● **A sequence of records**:
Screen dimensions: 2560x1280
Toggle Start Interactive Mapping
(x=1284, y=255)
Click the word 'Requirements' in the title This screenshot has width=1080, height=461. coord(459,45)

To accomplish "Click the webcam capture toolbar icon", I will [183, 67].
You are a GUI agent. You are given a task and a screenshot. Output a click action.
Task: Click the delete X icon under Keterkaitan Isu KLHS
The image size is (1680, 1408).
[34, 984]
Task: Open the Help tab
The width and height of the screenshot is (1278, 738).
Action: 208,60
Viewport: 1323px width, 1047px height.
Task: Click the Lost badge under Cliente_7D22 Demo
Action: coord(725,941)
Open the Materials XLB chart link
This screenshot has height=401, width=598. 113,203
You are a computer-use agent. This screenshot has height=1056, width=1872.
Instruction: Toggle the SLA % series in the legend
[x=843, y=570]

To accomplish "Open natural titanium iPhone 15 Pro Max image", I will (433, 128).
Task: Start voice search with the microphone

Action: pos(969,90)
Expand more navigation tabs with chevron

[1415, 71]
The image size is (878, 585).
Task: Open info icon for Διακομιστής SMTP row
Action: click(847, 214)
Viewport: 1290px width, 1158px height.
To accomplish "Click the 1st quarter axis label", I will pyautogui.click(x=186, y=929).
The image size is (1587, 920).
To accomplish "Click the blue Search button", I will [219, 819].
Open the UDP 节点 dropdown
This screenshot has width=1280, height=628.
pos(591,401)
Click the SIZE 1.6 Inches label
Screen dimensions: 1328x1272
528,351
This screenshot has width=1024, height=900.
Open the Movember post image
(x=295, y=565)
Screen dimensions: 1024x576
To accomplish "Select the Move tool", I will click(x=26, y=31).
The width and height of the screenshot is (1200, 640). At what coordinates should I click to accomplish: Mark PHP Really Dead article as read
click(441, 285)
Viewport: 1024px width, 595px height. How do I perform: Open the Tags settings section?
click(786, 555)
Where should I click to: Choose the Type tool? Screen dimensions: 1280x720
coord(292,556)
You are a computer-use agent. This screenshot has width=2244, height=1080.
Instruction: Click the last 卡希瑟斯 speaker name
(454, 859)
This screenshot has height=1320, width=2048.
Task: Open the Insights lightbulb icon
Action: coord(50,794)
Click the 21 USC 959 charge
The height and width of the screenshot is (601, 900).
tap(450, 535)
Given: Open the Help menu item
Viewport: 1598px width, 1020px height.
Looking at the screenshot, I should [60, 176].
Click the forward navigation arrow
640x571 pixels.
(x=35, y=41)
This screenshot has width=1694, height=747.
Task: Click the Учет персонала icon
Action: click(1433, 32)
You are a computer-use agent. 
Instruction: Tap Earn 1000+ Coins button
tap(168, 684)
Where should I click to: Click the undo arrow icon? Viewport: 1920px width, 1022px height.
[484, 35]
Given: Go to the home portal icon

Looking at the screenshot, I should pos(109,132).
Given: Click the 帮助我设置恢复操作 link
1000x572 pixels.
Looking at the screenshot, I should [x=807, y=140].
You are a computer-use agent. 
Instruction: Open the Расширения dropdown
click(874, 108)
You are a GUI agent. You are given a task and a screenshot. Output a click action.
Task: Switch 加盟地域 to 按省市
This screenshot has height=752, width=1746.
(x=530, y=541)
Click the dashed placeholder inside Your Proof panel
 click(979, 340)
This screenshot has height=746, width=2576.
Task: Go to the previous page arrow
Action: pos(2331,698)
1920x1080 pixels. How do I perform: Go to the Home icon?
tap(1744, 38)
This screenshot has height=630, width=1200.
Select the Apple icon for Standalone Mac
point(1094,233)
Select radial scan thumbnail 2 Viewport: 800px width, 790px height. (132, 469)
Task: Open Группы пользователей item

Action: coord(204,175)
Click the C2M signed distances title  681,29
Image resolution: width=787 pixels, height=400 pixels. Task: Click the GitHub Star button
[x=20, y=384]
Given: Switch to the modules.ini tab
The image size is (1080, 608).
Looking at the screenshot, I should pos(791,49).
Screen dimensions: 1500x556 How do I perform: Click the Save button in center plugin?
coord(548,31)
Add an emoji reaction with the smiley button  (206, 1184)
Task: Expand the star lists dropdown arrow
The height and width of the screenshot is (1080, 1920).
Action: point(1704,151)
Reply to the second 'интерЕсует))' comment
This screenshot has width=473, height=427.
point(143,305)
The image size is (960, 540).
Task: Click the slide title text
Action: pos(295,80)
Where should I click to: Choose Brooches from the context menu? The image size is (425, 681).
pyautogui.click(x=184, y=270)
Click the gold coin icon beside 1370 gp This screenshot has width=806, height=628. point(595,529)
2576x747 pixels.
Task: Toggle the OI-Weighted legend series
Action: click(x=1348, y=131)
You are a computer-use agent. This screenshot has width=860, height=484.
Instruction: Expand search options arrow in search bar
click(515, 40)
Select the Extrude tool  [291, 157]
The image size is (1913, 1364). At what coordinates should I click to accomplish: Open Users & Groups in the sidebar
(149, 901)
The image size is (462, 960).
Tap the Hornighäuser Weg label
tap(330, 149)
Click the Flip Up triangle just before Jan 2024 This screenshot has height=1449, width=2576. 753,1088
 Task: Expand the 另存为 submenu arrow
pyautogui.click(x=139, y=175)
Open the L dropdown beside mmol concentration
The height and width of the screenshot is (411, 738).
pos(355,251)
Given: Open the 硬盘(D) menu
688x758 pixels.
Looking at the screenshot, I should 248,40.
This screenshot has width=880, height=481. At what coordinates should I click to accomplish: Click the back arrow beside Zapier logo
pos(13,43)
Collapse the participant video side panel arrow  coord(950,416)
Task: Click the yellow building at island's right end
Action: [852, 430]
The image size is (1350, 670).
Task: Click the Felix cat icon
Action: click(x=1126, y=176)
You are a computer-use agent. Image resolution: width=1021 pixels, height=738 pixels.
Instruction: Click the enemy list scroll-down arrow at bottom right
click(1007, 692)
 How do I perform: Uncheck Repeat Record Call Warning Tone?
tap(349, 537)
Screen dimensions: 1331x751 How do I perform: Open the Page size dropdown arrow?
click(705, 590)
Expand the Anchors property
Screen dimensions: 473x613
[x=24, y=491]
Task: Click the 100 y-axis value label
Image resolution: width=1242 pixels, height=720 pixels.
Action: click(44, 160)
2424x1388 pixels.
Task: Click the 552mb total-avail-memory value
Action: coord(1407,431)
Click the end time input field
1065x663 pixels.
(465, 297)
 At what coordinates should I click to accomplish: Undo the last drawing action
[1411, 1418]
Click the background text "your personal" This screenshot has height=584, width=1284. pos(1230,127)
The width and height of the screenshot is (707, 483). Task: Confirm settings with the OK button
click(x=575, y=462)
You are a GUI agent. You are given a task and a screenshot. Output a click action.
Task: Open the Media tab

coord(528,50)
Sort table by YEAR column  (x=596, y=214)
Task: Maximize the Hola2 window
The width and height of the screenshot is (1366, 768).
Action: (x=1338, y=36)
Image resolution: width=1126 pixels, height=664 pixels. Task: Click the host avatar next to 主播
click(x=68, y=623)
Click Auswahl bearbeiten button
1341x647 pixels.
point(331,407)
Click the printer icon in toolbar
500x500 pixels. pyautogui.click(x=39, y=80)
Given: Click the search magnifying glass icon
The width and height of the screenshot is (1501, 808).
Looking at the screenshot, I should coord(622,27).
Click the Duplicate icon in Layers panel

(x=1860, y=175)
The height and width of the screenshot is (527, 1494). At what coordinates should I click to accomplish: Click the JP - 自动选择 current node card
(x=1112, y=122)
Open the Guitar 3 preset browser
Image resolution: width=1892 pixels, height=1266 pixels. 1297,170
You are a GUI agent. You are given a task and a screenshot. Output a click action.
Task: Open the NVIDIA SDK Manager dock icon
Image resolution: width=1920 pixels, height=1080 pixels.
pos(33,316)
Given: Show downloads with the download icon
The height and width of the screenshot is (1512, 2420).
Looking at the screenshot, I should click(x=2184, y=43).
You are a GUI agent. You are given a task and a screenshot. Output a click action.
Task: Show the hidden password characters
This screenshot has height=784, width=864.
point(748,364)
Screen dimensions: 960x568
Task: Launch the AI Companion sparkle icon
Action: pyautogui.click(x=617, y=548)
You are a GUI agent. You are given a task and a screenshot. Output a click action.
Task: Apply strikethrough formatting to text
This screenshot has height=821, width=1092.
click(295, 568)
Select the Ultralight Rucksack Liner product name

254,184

● **The request**: Revise the entries from the line with "Viewport: 1024px width, 595px" to the line with "tap(450, 535)", substituting "Labels" for "Tags" and keeping everything else as it is.

● **Task response**:
Viewport: 1024px width, 595px height. How do I perform: Open the Labels settings section?
click(786, 555)
Where should I click to: Choose the Type tool? Screen dimensions: 1280x720
coord(292,556)
You are a computer-use agent. This screenshot has width=2244, height=1080.
Instruction: Click the last 卡希瑟斯 speaker name
(454, 859)
This screenshot has height=1320, width=2048.
Task: Open the Insights lightbulb icon
Action: coord(50,794)
Click the 21 USC 959 charge
The height and width of the screenshot is (601, 900).
tap(450, 535)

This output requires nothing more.